**Work required**. Below is a listing with pictures. Repeat exactly the lines starting at the one holding "This screenshot has height=414, width=524." and going on through the one holding "The width and", and leave every picture out.

**Given entries**.
BEGIN
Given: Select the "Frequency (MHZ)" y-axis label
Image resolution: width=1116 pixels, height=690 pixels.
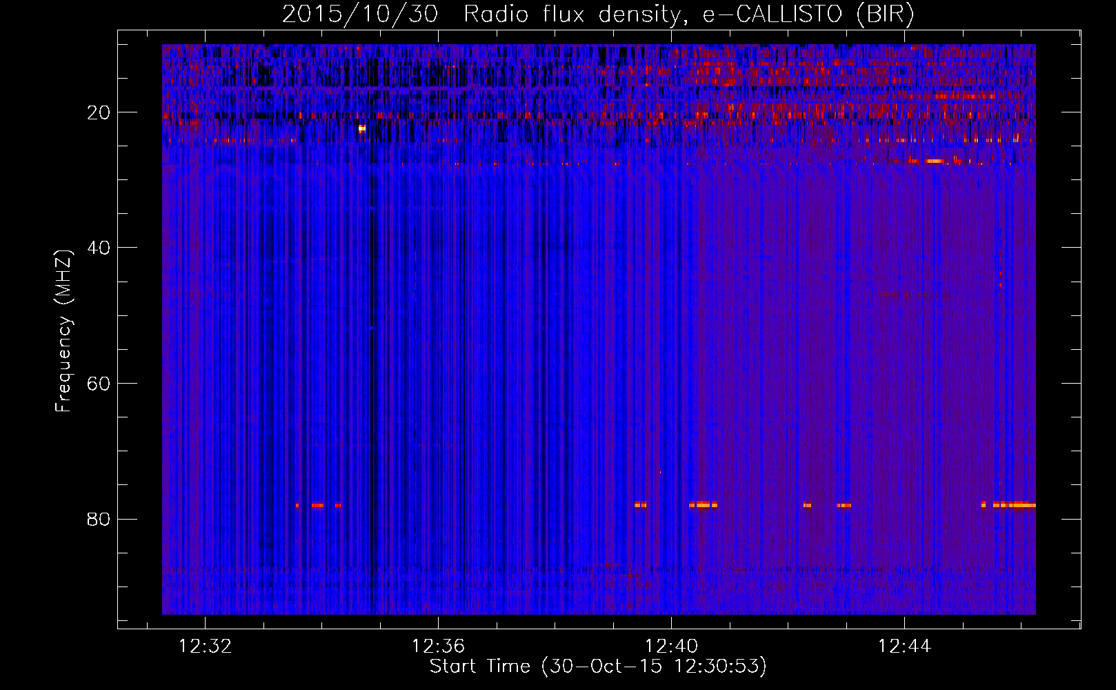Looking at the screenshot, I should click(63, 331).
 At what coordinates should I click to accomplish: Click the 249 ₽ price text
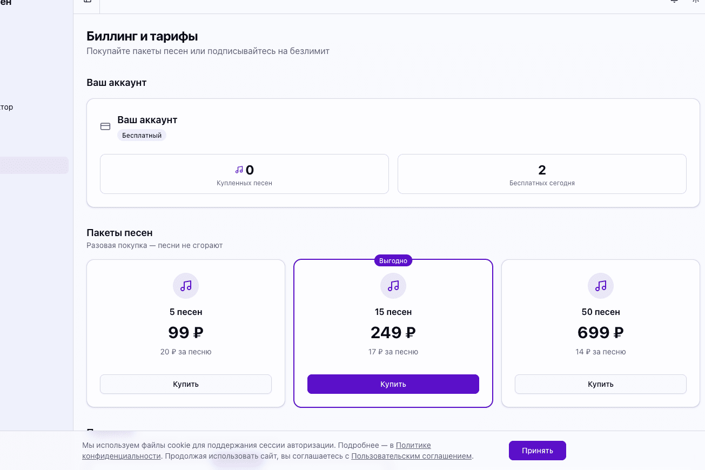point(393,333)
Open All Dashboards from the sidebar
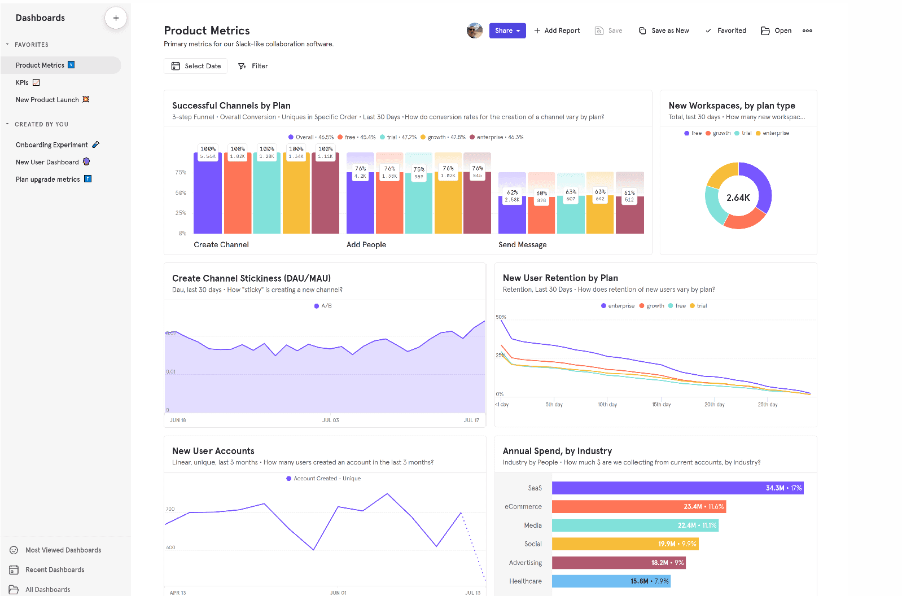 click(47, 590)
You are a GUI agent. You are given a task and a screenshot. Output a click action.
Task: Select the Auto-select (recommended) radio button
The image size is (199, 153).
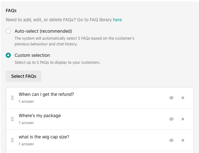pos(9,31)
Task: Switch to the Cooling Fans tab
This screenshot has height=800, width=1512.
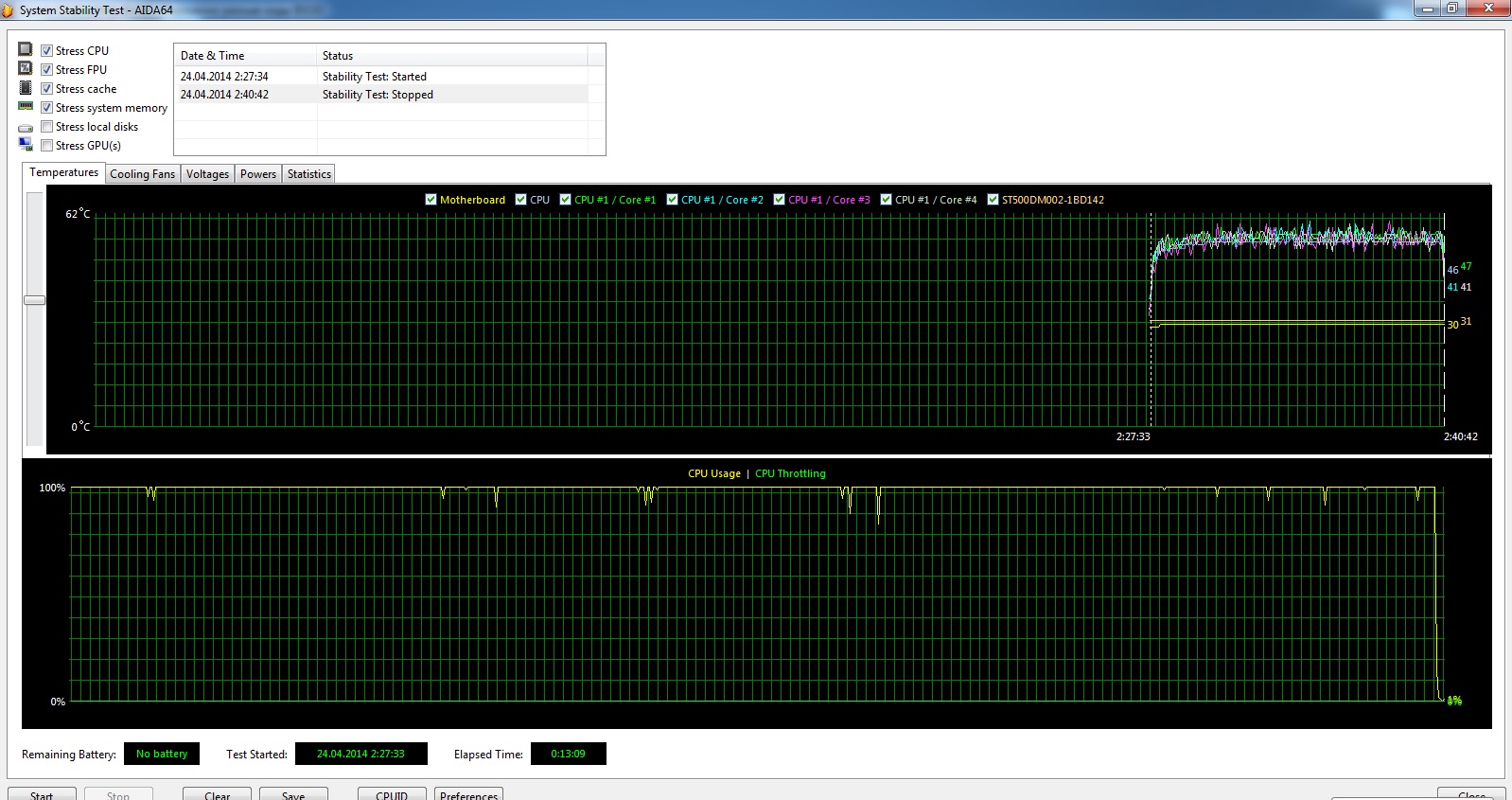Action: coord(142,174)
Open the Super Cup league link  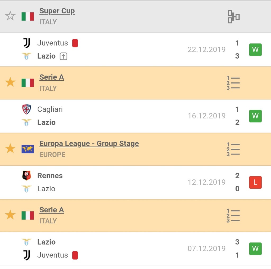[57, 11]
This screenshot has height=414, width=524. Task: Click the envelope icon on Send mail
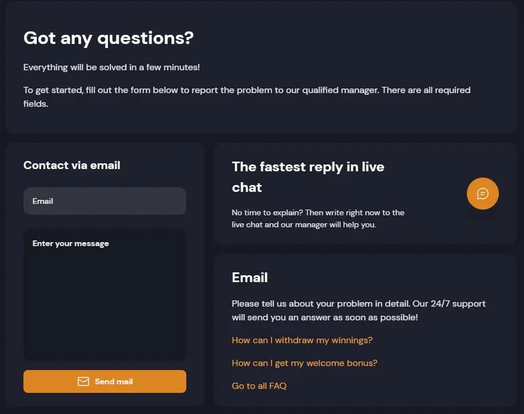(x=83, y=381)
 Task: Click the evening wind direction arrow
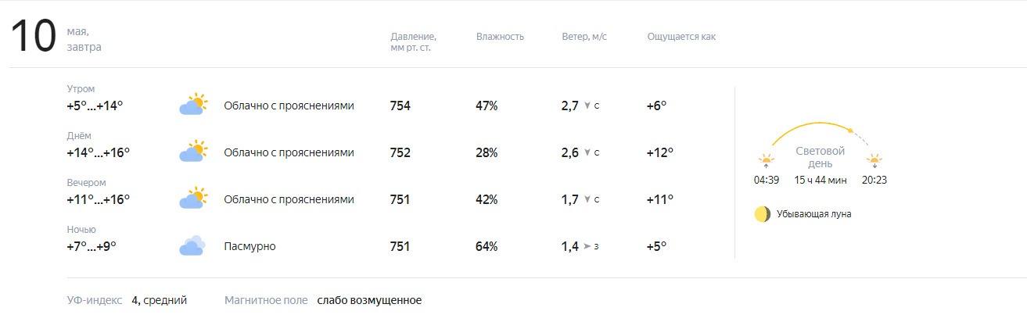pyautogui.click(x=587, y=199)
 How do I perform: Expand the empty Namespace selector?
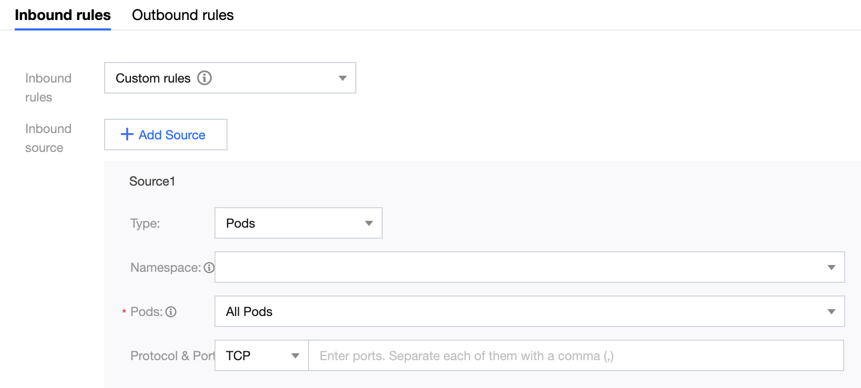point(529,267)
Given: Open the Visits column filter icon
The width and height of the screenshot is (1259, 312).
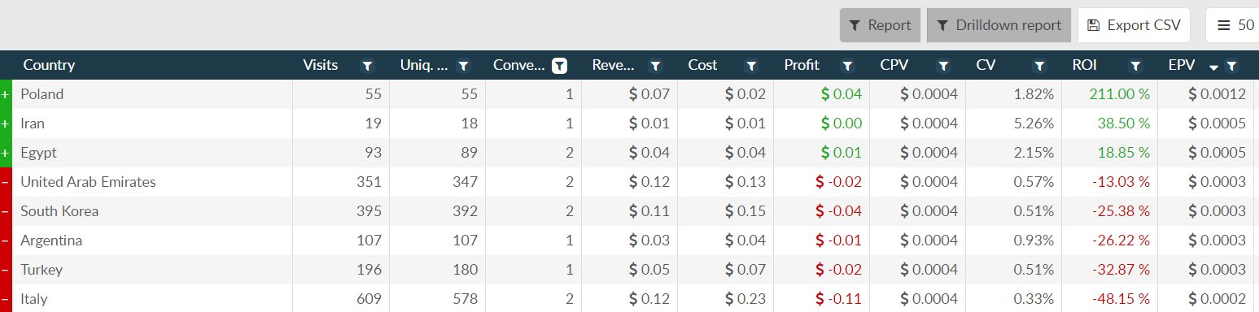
END
BEGIN
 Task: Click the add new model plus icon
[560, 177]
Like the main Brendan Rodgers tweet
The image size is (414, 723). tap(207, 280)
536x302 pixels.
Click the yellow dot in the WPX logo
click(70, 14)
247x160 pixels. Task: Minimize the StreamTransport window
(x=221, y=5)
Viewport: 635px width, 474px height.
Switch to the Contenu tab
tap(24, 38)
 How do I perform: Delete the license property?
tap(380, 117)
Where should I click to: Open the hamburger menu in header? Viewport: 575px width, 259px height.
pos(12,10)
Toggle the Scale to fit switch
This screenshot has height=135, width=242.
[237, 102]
END
**The answer**.
This screenshot has height=414, width=524. Task: Click the envelope icon on Send mail
(x=83, y=381)
 Task: Click the evening wind direction arrow
pyautogui.click(x=587, y=199)
 How do I perform: Expand the empty Namespace selector?
point(529,267)
Given: Open the Visits column filter icon
The width and height of the screenshot is (1259, 312).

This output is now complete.